È di sicuro un aspetto interessante da sviluppare, ma di positivo c’è che la gente comunque sta uscendo di casa per continuare a vivere, per andare ai concerti…
“Sì, perché i nostri fans vivono la musica in maniera davvero, davvero profonda. Non è un sottofondo, è la parte fondamentale. La sfida è continuare ad avere questa mentalità, questo stile di vita, per me questa è una cosa eccezionale, continuare a vivere e sono felice che esistano tante persone così a questo mondo!”

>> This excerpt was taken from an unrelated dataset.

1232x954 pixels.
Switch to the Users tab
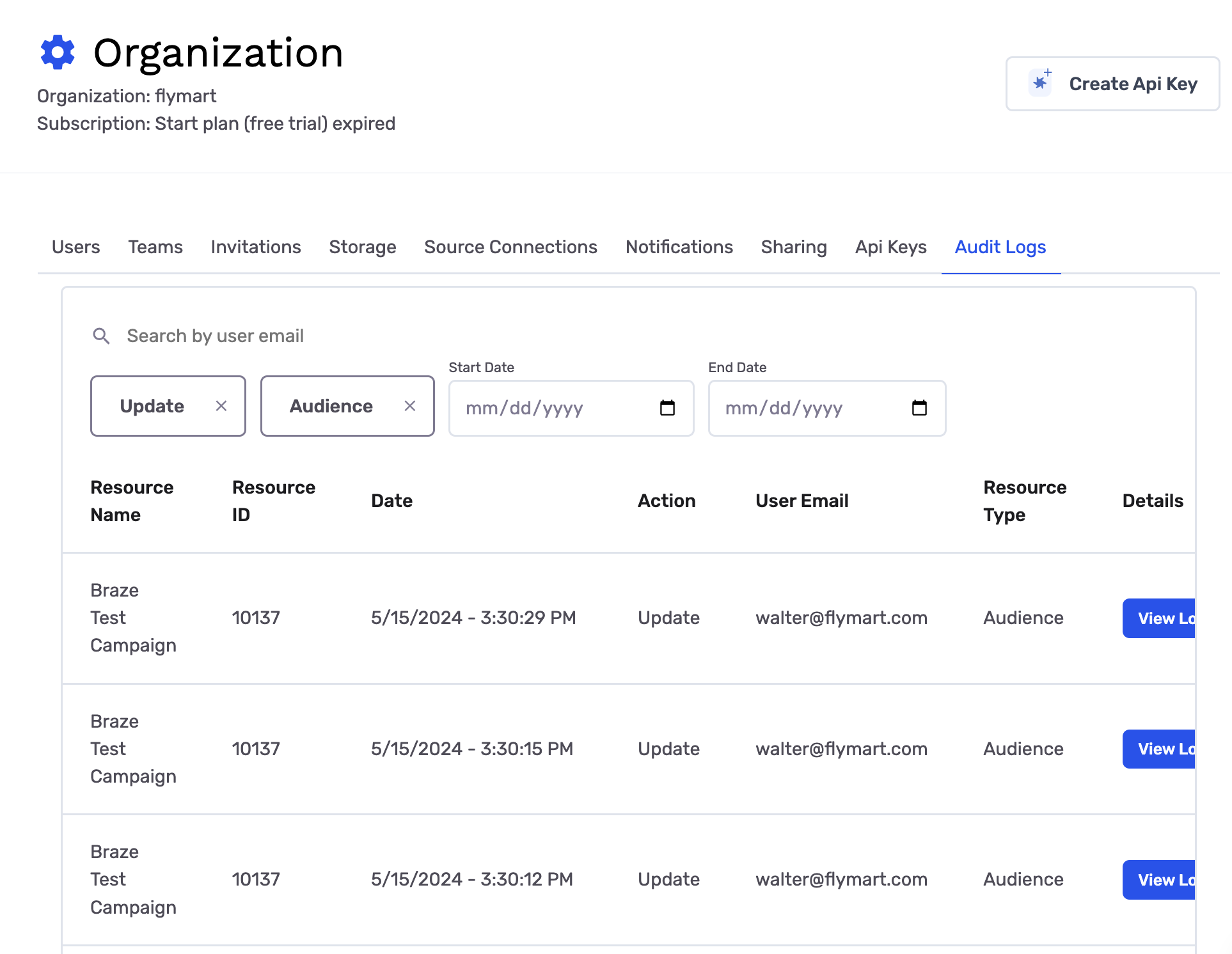tap(76, 247)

Allora salutiamoci con un messaggio positivo e con qualcosa di bello!
“Certo! Spero davvero di vedere te e tutti i nostri amici italiani quest’estate, perché poi per i prossimi due anni non ci sarà occasione di suonare molti concerti, come ti dicevo prima. Quindi non fatevi sfuggire l’occasione e venite a divertirvi con noi! Sarà una bella festa!”

Discografia:
Battalions Of Fear (1988)
Follow The Blind (1989)
Tales From The Twilight World (1990)
Somewhere Far Beyond (1992)
Imaginations From The Other Side (1995)
The Forgotten Tales (1996)
Nightfall In Middle-Earth (1998)
A Night At the Opera (2002)
A Twist In The Myth (2006)
At The Edge Of Time (2010)
Beyond The Red Mirror (2015)

Line-up:
Hansi Kürsch – voce
André Olbrich – chitarra
Marcus Siepen – chitarra
Frederik Ehmke – batteria

 

Fabiana Spinelli

Fabiana Spinelli

Classe 1983, iniziata dai Metallica, stregata dagli Helloween ed infettata dai Mercyful Fate. Una passione per tutta la musica rock e metal, dal thrash al death, dal progressive all'AOR, portatrice sana di power metal. Sono cresciuta collezionando le care vecchie riviste musicali, vivo per la musica live, incollata alle transenne dei concerti di mezzo mondo. Ho collaborato per tanti anni con Heavy Worlds, speaker radiofonica per Radiogas.it con la mia trasmissione 'Sick Things', dove unisco l'amore per la musica a quello per la letteratura e il cinema horror.